Il ne semble donc pas y avoir de solution claire à ce problème si l'on n'arrive pas à en abolir tout à fait le régionalisme, ce qui serait impossible à mon avis. La solution, à l'échelle juridique, dans la mesure où il peut exister une solution, devra être trouvée dans l'application des divers principes généraux du droit international, entre autres les dispositions de la Convention de Vienne sur les conflits entre différents accords.
Je ne pense pas que l'on puisse inclure dans la ZLEA une disposition qui puisse résoudre clairement ce problème. Si l'on ajoute une disposition appliquant de façon exclusive le mécanisme de règlement des différends de la ZLEA en cas de réclamations chevauchantes, on ira à l'encontre des engagements pris par ces mêmes pays sous le régime de l'OMC. Comment pourra-t-on alors trancher? Dira-t-on que dans certains cas de différends, il faut adopter cette voie même si cela signifie qu'il faut abandonner une réclamation sous le régime de l'OMC à moins que le libellé ne soit identique dans l'accord régional?
Comme je l'ai dit, il est très difficile de trouver une solution claire à ce problème. C'est pourquoi il sera extrêmement utile de consulter des analyses d'économie politique comme celle du professeur Busch et de ses collègues, analyse qui expliquera en fait pour quelles raisons les gouvernements pourraient choisir une tribune plutôt qu'une autre. Si l'étude révèle qu'il existe un grand risque d'opportunisme ou de choix inapproprié d'une tribune plutôt qu'une autre, il faudra peut-être laisser les avocats et les tribunaux de droit international régler cette question au moyen des outils habituels d'analyse du droit international.
La présidente: Avant que vous ne poursuiviez, quand cette étude devrait-elle être publiée? Le savez-vous?
********************
## CONSIGNE 1
Rendez en anglais la phrase suivante du texte de la page : « Je ne pense pas que l'on puisse inclure dans la ZLEA une disposition qui puisse résoudre clairement ce problème. »
## CONSIGNE 2
Répondez aux questions suivantes d'après le texte de la page :
(a) Quelle convention est mentionnée à propos des conflits entre différents accords ?
(b) Sous quel régime les pays ont-ils pris les engagements qu'une disposition exclusive de la ZLEA contredirait ?
(c) Quel professeur est cité pour son analyse d'économie politique ?
Les items n'interviennent nullement dans ce travail.

## DONNÉES ENREGISTRÉES
********************
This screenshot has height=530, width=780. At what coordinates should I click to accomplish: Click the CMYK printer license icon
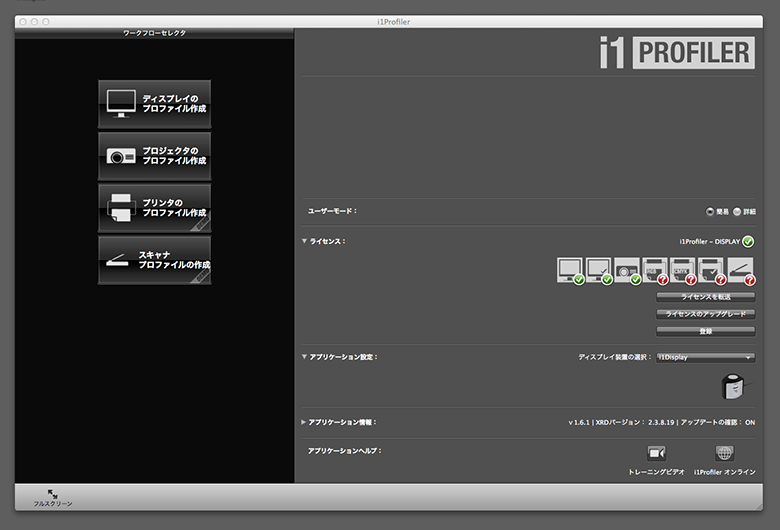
********************
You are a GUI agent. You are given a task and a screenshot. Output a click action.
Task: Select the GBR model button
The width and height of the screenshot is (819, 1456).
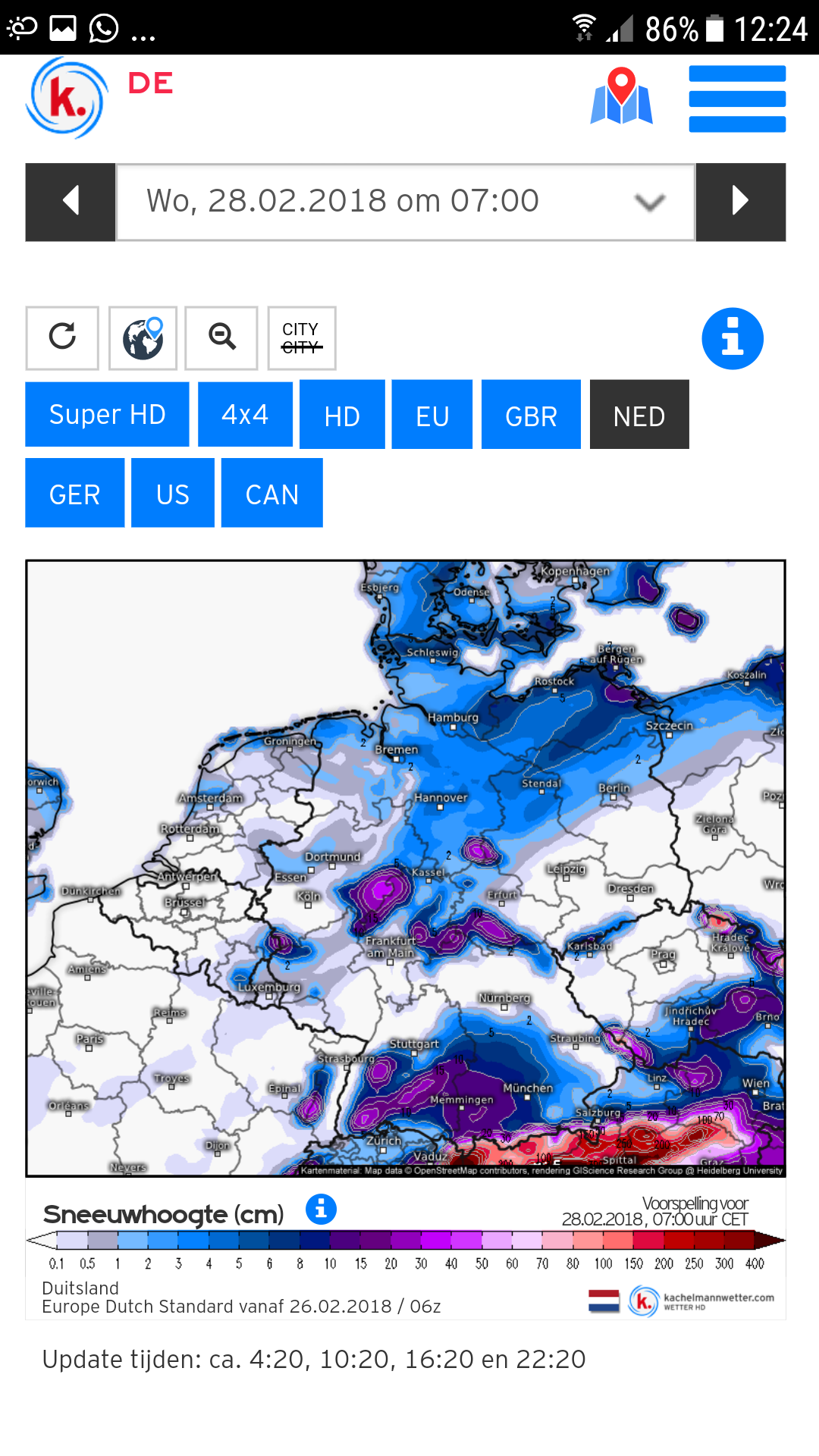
********************
## RÉPONSE COMPLÈTE 1
I do not think that a provision that could clearly resolve this problem can be included in the FTAA.

## RÉPONSE COMPLÈTE 2
(a) La Convention de Vienne.
(b) Le régime de l'OMC.
(c) Le professeur Busch.